# READING PASSAGE
------------------------------------

Macquarie suggests lithium price upturn could be imminent as M&A frenzy continues
It is all happening in the ASX lithium space.
Gina Rinehart is taking on US giant Albemarle in a potential shoot-out for Liontown (ASX: LTR) and Chris Ellison’s Mineral Resources (ASX: MIN) has picked up the Bald Hill mine from the administrators, as well as somehow becoming the dominant force at Delta Lithium (ASX: DLI) with a holding of only 17.44%.
Then there was the confirmation that no less than Chile’s state-owned copper company Codelco was taking the country’s renewed nationalistic fervour seriously by putting Lithium Power (ASX: LPI) in its sights, fuelling a 9c price spike to 35c for LPI.
All that in just a week and at a time when lithium stocks generally have been under the pump since early August on weakening lithium prices.
Normally it might be expected that M&A action would be parked up while lithium prices bottom out from their fall from the extraordinarily high levels witnessed last year.
But clearly the belief is that the supply challenge, one that Rio Tinto suggests means 85% of expected supply growth from 2023-2050 will have to be met by new mines, has not gone away.
And the current lithium price weakness could be swept away soon anyway as the weaker prices are beginning to knock out higher-cost Chinese supply, opening up a widening supply gap.
It is a theme that Macquarie picked up on during the week with a market intelligence report suggesting that the weaker prices could accelerate the lithium market’s rebalancing.

------------------------------------

# JOB 1
Copy the lithium market article word for word, the stretch from "Gina Rinehart is" through "35c for LPI.".
# JOB 2
Carry on the article about lithium prices and takeover activity, starting right after its last sentence.
The rows are separate material with no connection to the lithium article.

# STORED ROWS
------------------------------------

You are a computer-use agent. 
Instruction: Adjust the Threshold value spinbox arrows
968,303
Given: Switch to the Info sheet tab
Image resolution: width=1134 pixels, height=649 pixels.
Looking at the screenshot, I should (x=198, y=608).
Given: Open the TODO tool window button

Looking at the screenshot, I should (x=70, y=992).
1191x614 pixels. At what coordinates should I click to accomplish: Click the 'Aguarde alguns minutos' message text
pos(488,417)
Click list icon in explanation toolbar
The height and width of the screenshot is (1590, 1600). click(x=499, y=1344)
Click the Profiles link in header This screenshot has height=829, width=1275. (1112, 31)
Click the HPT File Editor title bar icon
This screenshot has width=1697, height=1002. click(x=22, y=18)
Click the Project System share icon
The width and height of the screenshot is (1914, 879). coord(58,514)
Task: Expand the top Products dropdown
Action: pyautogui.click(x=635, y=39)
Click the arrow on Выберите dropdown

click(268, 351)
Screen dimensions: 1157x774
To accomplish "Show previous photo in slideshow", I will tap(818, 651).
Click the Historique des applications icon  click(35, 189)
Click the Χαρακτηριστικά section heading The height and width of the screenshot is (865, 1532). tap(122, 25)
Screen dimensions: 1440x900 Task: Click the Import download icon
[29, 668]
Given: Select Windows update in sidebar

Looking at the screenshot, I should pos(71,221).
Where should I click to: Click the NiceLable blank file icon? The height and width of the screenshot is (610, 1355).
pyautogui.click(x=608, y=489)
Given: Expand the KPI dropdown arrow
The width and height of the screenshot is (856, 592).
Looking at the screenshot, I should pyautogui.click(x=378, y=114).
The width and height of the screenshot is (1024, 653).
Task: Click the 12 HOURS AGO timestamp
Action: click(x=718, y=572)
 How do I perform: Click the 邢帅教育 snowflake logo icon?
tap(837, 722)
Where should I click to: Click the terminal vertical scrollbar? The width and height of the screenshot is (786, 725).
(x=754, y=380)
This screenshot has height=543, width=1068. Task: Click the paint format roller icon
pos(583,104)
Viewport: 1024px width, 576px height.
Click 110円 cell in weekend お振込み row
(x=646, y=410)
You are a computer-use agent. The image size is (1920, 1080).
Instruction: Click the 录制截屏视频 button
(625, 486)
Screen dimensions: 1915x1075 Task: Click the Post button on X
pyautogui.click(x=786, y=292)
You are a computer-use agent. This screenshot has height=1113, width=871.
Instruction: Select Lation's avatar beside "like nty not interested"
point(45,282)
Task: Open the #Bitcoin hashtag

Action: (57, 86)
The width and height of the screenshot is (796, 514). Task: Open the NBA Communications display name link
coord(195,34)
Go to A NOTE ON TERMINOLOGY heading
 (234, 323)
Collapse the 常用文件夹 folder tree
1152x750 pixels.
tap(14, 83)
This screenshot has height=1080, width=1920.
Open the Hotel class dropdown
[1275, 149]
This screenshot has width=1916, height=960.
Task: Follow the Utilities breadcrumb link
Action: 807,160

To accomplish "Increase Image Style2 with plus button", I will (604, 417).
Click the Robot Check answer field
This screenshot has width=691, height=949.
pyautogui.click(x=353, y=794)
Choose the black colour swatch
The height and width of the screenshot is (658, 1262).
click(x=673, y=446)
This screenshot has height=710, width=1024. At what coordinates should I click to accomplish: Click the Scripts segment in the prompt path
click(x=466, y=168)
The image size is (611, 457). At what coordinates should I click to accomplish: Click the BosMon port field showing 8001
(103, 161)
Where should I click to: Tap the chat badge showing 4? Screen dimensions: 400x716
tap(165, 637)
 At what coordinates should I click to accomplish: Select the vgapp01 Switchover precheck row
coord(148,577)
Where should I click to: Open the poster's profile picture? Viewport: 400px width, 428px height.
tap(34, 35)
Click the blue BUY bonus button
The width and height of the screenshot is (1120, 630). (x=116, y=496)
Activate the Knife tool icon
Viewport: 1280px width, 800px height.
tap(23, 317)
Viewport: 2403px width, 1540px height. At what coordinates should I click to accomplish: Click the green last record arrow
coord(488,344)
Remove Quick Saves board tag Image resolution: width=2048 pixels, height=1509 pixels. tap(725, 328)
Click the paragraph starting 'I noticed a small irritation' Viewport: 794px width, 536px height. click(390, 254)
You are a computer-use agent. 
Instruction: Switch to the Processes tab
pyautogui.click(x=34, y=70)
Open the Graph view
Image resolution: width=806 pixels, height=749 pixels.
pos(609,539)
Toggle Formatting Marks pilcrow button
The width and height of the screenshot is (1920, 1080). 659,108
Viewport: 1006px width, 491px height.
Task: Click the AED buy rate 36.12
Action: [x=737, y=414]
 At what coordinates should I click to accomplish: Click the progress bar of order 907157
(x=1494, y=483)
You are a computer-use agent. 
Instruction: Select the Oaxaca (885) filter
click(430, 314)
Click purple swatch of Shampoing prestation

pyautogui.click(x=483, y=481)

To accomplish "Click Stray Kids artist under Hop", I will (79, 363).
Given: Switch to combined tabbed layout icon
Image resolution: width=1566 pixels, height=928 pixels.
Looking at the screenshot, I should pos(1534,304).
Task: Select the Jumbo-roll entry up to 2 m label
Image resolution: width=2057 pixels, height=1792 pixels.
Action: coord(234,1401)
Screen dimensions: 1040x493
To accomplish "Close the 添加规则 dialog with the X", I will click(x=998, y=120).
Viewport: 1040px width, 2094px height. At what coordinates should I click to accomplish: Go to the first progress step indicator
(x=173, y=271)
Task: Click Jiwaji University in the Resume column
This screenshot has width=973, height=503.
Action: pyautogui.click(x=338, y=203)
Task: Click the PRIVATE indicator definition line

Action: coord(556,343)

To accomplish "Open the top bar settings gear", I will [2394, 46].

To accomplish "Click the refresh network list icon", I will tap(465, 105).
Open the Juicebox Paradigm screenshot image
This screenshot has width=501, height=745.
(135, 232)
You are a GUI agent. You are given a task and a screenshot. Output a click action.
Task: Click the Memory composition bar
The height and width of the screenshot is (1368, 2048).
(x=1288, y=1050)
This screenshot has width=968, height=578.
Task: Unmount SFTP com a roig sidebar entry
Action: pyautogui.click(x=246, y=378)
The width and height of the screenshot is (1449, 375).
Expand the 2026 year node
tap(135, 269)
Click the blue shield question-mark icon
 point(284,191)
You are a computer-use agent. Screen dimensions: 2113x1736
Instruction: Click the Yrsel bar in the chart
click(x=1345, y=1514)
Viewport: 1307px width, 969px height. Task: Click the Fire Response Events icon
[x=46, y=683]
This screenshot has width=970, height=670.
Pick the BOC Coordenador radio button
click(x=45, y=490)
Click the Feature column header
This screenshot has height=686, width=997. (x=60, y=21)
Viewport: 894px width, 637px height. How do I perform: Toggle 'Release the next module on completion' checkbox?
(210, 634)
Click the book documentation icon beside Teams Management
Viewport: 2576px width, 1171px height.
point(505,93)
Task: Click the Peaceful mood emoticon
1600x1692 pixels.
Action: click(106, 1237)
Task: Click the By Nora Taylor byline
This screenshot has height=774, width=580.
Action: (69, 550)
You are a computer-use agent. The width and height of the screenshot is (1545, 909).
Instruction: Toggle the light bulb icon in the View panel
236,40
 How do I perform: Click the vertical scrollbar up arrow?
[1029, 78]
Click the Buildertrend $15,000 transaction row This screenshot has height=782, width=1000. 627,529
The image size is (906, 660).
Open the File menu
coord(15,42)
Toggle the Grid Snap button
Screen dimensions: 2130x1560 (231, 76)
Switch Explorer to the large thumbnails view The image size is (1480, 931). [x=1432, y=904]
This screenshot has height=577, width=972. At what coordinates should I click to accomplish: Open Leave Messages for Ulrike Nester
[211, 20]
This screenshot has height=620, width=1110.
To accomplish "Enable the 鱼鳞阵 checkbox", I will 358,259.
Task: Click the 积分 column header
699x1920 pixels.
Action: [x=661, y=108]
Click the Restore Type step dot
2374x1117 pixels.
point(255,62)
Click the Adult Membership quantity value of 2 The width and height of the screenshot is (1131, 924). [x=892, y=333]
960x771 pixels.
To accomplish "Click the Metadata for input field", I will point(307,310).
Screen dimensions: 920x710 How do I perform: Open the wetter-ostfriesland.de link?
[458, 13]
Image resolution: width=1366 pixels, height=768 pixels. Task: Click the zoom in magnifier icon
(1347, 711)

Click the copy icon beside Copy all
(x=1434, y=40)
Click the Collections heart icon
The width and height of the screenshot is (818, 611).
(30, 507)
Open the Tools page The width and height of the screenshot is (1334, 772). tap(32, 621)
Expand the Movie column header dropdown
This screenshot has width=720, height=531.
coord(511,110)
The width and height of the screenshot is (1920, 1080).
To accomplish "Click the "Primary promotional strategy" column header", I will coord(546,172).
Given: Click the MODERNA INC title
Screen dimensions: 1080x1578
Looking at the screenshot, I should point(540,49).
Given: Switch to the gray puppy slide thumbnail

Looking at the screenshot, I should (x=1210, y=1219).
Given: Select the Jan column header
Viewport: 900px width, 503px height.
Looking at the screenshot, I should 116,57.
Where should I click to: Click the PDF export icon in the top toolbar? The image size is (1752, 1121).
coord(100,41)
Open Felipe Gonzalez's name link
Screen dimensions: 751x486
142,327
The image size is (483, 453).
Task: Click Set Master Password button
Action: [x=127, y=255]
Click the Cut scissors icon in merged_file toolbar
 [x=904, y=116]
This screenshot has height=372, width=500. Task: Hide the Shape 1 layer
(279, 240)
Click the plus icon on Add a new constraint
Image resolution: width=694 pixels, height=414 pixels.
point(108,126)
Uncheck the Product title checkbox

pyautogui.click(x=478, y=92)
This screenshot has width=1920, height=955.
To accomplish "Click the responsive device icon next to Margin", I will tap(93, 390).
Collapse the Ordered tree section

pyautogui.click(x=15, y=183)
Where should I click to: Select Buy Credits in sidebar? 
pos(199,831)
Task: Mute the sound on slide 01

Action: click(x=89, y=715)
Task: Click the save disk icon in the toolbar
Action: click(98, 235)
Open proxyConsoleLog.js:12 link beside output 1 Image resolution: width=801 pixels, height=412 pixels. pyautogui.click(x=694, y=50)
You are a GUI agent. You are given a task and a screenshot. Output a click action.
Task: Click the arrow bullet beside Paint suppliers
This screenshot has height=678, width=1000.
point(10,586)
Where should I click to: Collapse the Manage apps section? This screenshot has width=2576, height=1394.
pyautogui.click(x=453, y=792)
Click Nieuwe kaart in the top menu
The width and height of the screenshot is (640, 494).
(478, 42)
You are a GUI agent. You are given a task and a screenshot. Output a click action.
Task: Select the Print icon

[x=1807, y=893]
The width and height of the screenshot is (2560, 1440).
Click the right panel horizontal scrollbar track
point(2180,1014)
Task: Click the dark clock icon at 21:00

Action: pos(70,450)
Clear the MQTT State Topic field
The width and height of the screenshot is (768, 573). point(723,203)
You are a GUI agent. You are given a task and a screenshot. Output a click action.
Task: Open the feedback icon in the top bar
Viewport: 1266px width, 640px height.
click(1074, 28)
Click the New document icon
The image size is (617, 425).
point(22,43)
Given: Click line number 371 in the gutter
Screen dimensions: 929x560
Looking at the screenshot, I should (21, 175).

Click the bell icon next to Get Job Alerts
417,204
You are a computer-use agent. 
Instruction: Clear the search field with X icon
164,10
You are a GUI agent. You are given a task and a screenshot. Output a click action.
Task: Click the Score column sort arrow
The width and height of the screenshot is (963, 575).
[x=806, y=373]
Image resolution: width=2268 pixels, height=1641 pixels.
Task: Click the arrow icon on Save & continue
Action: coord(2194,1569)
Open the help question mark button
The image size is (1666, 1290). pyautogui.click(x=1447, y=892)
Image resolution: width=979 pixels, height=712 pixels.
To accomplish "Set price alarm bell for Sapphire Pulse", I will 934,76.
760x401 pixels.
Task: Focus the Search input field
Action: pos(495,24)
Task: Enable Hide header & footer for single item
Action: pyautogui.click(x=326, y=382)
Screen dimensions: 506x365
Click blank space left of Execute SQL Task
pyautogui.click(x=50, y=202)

------------------------------------

# TASK RESULT 1
Gina Rinehart is taking on US giant Albemarle in a potential shoot-out for Liontown (ASX: LTR) and Chris Ellison’s Mineral Resources (ASX: MIN) has picked up the Bald Hill mine from the administrators, as well as somehow becoming the dominant force at Delta Lithium (ASX: DLI) with a holding of only 17.44%.
Then there was the confirmation that no less than Chile’s state-owned copper company Codelco was taking the country’s renewed nationalistic fervour seriously by putting Lithium Power (ASX: LPI) in its sights, fuelling a 9c price spike to 35c for LPI.

# TASK RESULT 2
“Given lower lithium prices, we note production cuts from both lithium carbonate (-0.6% month-on-month to 45,000t) and lithium hydroxide (-1.6% to 15,000t) in China in August,’’ Macquarie said.
“By contrast both cathode and battery makers are planning to lift production slightly in September. Given limited potential for destocking, the production plan mismatch could result in a supply gap in China, which could in turn, drive lithium raw materials demand, in our view,’’ the analysts said.
There is some history worth remembering.
“A continuous supply deficit will ultimately drive up lithium prices, and the time lag for a price response depends on downstream inventory levels,’’ Macquarie said.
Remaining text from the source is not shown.